### Supplied material:
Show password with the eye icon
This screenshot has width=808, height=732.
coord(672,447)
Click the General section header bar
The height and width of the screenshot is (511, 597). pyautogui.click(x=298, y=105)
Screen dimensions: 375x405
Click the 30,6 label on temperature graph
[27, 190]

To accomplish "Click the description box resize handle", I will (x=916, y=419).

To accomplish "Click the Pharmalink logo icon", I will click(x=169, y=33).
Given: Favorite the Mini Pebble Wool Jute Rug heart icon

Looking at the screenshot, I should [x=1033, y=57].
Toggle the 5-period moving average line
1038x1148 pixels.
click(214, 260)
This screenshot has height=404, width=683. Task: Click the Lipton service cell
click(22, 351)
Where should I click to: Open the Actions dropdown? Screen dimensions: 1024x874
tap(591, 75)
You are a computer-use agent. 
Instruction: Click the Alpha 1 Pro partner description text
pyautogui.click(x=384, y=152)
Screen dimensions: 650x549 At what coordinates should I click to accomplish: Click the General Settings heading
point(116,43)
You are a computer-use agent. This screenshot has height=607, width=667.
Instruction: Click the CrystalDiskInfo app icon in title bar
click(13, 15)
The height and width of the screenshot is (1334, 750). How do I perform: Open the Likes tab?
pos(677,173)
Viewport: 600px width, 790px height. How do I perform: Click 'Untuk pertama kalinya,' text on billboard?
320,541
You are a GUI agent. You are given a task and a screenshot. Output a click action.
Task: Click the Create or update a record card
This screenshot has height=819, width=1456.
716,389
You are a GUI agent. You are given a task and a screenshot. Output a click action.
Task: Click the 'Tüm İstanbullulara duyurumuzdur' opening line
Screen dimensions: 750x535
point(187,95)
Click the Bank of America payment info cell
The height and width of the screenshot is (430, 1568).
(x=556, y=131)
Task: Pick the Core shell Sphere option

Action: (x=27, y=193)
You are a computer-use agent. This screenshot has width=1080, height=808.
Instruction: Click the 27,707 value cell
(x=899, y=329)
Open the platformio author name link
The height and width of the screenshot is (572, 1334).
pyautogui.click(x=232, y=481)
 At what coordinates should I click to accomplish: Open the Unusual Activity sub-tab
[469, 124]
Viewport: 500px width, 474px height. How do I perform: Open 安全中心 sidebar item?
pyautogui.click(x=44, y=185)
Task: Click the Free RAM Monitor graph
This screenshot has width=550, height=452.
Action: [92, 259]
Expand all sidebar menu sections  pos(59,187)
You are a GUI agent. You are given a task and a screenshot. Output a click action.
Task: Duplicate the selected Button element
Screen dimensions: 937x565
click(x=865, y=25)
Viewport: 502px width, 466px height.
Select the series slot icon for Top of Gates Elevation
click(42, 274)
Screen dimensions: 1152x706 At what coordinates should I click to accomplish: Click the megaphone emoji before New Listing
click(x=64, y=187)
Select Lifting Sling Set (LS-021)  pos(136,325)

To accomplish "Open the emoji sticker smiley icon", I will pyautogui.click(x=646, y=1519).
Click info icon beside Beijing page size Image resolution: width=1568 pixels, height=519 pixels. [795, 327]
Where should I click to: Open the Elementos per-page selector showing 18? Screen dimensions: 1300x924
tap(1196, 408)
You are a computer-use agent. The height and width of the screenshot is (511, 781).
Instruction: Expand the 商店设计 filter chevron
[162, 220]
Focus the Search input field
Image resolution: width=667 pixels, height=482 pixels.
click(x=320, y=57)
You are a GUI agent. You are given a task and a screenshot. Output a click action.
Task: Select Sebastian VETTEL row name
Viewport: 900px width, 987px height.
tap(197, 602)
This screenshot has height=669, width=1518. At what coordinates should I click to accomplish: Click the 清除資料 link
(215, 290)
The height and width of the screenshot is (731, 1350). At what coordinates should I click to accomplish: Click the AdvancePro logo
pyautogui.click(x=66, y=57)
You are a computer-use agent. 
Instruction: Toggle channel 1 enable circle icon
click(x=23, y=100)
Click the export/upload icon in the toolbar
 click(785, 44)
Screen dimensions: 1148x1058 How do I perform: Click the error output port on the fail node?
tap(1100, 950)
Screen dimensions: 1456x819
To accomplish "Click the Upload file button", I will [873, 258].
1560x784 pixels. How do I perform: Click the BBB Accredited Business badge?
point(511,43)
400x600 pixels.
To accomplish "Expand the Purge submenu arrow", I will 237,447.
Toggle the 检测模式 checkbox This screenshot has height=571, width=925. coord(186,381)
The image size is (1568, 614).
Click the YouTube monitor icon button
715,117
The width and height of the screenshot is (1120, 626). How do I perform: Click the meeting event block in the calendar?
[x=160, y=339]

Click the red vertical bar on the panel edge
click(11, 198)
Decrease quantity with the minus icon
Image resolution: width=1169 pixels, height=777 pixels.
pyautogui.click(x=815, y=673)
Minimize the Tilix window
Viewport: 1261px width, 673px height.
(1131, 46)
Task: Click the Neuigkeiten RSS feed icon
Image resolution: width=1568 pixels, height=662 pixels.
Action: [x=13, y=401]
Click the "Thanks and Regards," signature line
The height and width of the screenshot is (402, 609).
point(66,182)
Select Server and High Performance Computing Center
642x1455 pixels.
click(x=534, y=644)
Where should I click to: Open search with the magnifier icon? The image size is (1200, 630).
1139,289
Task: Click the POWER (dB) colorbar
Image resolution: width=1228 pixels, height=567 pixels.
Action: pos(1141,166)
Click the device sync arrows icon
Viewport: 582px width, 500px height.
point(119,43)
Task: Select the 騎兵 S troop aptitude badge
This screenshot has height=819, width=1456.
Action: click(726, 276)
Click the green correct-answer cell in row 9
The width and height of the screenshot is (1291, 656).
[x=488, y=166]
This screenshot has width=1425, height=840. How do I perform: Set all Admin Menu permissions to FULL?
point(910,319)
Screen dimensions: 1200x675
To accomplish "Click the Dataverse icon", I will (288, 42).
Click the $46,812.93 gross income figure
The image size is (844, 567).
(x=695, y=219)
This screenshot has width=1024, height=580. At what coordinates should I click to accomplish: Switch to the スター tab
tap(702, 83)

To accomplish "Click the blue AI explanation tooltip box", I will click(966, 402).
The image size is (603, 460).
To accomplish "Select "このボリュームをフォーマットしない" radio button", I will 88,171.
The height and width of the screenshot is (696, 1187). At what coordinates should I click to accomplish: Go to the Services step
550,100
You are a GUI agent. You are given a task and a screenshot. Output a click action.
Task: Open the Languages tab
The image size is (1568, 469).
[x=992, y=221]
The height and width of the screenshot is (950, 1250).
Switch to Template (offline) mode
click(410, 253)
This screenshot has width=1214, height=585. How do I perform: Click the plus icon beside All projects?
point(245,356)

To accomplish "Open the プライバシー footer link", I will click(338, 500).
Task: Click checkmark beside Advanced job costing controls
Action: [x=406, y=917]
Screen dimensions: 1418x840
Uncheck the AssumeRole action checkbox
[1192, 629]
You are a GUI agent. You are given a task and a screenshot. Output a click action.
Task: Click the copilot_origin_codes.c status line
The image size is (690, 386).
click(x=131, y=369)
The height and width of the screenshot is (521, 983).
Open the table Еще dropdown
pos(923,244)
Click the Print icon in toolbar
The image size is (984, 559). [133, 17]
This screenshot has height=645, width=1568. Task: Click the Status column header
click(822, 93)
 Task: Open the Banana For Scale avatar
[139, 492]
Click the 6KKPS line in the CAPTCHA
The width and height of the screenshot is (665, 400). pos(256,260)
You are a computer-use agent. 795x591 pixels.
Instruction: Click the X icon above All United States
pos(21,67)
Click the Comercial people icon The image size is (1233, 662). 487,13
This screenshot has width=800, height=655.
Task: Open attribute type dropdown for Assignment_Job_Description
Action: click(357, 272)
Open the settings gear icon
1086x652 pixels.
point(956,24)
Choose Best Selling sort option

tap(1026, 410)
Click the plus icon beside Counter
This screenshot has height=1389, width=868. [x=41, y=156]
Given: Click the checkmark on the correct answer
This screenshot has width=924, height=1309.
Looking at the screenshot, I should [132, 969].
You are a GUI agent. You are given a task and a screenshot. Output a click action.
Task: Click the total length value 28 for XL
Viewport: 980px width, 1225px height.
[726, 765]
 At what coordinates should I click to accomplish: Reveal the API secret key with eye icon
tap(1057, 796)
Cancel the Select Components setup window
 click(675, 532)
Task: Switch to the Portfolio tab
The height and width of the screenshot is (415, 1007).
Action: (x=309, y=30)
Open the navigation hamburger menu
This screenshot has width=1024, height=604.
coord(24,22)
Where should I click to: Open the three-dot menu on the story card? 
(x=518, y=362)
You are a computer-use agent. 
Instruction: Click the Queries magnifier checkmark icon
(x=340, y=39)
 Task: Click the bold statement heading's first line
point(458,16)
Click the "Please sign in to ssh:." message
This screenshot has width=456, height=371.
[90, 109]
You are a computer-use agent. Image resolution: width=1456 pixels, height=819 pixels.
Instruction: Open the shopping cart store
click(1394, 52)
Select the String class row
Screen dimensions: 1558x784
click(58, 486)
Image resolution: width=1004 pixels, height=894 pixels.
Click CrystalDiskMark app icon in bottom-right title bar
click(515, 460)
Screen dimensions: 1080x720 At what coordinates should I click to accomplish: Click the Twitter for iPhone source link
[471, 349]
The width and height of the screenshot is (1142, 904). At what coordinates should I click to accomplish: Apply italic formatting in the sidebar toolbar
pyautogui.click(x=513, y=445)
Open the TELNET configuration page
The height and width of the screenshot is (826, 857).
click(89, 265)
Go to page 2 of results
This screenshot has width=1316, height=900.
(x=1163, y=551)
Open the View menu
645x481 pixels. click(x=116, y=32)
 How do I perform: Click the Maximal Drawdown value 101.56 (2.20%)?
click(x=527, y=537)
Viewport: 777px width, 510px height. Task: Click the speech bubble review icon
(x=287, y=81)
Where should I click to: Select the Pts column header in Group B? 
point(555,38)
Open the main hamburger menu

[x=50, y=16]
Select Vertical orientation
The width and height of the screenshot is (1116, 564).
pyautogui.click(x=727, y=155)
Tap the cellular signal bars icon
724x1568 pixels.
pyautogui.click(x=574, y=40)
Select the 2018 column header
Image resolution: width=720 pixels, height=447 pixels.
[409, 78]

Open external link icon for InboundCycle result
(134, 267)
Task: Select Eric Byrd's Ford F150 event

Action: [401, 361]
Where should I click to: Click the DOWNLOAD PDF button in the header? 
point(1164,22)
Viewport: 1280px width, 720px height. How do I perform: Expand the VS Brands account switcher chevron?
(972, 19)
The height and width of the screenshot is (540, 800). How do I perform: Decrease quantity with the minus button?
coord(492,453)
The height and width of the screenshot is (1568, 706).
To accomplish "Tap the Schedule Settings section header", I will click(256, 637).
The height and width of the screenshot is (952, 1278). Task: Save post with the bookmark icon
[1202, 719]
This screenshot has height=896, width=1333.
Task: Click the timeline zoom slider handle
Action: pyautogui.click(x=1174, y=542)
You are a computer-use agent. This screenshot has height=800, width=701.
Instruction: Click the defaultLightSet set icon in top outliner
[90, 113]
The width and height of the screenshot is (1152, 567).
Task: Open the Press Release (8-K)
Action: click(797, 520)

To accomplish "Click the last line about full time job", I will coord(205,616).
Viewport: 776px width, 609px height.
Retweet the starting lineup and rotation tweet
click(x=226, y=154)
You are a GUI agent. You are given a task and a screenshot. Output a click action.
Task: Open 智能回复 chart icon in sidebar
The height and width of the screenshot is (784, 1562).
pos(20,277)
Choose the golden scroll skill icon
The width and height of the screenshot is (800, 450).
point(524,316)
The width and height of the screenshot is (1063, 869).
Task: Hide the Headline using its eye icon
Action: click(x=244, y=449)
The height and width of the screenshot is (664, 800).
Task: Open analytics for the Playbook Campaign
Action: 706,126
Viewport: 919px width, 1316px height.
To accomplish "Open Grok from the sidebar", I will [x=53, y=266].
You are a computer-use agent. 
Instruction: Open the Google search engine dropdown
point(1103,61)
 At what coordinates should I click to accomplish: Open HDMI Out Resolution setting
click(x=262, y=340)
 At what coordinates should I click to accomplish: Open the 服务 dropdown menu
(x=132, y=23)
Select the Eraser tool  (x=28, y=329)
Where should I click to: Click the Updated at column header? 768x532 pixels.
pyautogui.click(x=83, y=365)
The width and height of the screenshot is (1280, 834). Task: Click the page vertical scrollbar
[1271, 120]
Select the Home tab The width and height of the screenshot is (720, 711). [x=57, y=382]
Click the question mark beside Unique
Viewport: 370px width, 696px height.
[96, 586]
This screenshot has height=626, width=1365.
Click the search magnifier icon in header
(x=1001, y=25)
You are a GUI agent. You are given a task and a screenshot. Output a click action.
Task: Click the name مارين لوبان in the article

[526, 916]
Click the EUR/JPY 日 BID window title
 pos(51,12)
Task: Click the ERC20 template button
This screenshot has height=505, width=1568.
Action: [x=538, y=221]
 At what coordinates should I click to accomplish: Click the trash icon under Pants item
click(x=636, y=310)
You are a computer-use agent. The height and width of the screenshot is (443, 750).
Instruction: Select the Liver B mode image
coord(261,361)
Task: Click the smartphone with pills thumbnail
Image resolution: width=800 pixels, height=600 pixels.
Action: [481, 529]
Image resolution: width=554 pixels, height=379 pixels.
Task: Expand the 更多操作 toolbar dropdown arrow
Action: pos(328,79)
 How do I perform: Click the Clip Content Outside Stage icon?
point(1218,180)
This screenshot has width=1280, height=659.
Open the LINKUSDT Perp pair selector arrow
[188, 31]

### Problem statement:
Only one stretch of the data above is needed. Restate it word for word, from the line containing "Expand all sidebar" through the line containing "Viewport: 502px width, 466px height.", both ends included.

### Exercise response:
Expand all sidebar menu sections  pos(59,187)
You are a GUI agent. You are given a task and a screenshot. Output a click action.
Task: Duplicate the selected Button element
Screen dimensions: 937x565
click(x=865, y=25)
Viewport: 502px width, 466px height.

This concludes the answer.